**DATA TO USE:**
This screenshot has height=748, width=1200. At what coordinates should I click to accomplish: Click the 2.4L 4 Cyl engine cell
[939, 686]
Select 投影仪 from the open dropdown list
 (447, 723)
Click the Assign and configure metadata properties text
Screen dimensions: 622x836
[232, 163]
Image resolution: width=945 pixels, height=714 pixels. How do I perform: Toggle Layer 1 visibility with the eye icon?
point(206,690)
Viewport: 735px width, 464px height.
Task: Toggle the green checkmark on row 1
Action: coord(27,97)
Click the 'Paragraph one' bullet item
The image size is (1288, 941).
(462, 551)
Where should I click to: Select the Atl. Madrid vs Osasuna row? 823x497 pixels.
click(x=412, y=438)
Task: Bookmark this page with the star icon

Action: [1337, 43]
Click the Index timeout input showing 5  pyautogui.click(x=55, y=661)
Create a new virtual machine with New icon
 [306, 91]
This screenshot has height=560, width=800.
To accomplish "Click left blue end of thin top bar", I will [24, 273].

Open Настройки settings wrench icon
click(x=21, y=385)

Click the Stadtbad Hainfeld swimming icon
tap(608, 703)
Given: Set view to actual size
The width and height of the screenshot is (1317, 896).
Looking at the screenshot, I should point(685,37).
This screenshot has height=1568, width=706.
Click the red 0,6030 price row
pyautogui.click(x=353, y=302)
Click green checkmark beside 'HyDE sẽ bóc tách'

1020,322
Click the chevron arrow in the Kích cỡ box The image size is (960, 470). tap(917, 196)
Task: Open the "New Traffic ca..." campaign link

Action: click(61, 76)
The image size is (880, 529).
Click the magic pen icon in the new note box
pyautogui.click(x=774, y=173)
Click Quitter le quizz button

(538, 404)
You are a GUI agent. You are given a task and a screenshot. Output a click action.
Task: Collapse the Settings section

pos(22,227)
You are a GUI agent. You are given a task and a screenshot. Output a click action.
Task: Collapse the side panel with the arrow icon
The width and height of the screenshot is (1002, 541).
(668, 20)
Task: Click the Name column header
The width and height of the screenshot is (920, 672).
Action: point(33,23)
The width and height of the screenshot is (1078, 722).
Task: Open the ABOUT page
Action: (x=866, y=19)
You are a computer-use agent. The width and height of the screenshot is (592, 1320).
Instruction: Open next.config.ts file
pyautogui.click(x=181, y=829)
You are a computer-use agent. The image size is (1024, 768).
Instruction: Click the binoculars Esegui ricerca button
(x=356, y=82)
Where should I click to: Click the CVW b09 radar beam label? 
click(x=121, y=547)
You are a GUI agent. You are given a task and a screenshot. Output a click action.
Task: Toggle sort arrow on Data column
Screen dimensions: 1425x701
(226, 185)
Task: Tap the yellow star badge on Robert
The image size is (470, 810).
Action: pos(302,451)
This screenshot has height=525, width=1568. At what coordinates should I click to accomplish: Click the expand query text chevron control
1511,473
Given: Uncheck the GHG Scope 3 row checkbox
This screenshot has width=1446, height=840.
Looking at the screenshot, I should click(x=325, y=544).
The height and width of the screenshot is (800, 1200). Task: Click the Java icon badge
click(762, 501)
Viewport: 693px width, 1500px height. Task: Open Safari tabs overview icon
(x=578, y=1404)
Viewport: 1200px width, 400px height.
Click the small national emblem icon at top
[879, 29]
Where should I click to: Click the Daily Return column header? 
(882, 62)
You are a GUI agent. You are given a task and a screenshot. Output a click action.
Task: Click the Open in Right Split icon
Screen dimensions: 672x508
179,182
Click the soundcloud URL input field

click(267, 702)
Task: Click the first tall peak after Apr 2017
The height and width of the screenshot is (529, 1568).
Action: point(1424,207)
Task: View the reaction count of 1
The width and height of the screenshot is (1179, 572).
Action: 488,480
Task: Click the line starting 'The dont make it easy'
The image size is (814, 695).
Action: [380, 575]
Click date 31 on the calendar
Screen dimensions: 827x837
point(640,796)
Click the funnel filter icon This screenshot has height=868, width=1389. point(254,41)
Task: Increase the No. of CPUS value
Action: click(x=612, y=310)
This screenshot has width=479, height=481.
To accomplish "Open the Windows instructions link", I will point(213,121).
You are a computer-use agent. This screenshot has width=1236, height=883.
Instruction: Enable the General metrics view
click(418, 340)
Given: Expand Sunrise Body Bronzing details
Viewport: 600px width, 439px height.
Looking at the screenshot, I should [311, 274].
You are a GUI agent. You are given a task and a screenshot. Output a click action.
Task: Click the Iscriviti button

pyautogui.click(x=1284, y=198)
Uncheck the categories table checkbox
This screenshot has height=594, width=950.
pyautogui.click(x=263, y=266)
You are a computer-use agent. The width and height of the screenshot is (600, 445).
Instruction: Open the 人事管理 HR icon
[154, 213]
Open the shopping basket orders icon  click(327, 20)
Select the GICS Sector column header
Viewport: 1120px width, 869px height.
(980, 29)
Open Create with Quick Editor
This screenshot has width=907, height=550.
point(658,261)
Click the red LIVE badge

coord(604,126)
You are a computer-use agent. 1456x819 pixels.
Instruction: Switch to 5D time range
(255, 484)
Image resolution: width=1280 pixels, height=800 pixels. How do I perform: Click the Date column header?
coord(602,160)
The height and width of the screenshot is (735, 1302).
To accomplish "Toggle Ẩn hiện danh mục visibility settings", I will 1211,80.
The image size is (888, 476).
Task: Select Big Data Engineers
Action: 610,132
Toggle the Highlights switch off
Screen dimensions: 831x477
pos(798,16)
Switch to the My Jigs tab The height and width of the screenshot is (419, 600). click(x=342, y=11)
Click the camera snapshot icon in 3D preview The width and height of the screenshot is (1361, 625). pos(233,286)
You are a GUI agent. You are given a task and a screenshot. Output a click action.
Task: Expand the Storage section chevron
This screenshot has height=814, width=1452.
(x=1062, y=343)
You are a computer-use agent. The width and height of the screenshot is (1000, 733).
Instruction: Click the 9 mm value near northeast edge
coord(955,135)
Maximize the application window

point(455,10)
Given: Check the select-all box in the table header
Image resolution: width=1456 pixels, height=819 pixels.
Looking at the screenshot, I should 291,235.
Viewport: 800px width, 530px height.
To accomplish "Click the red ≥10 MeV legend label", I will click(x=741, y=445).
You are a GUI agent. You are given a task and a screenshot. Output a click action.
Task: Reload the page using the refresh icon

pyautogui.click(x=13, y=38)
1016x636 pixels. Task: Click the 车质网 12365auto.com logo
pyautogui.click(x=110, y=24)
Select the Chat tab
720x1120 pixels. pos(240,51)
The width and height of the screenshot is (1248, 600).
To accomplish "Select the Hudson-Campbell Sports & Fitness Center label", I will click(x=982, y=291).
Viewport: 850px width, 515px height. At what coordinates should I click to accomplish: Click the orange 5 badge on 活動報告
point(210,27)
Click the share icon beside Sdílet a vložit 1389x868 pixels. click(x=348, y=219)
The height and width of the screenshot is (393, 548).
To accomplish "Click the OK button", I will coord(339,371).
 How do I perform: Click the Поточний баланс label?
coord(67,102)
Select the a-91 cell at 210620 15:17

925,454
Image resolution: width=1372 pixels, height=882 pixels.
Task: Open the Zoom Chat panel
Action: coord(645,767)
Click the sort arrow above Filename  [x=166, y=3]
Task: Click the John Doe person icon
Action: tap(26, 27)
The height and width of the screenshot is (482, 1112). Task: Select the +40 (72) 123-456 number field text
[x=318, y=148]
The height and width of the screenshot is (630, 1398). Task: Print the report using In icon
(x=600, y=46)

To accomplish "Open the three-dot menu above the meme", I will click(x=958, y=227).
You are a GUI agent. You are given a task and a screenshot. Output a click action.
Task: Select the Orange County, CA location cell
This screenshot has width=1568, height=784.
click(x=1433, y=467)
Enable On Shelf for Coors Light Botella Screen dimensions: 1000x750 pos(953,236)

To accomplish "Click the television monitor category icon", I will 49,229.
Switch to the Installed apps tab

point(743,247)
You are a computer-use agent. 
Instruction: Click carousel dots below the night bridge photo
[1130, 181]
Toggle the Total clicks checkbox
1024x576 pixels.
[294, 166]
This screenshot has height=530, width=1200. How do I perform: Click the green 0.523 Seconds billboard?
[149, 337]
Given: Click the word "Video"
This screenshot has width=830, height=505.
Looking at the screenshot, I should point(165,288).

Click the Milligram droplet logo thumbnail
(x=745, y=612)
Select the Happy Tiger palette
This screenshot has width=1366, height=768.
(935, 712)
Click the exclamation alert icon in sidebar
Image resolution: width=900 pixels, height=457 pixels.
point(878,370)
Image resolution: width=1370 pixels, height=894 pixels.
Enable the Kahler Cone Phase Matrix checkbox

**WORK ITEM:**
Write out, word for word, the line containing "Given: Click the" and all the lines after it in the entries above, and nothing more.

**ANSWER BOX:**
Given: Click the word "Video"
This screenshot has width=830, height=505.
Looking at the screenshot, I should point(165,288).

Click the Milligram droplet logo thumbnail
(x=745, y=612)
Select the Happy Tiger palette
This screenshot has width=1366, height=768.
(935, 712)
Click the exclamation alert icon in sidebar
Image resolution: width=900 pixels, height=457 pixels.
point(878,370)
Image resolution: width=1370 pixels, height=894 pixels.
Enable the Kahler Cone Phase Matrix checkbox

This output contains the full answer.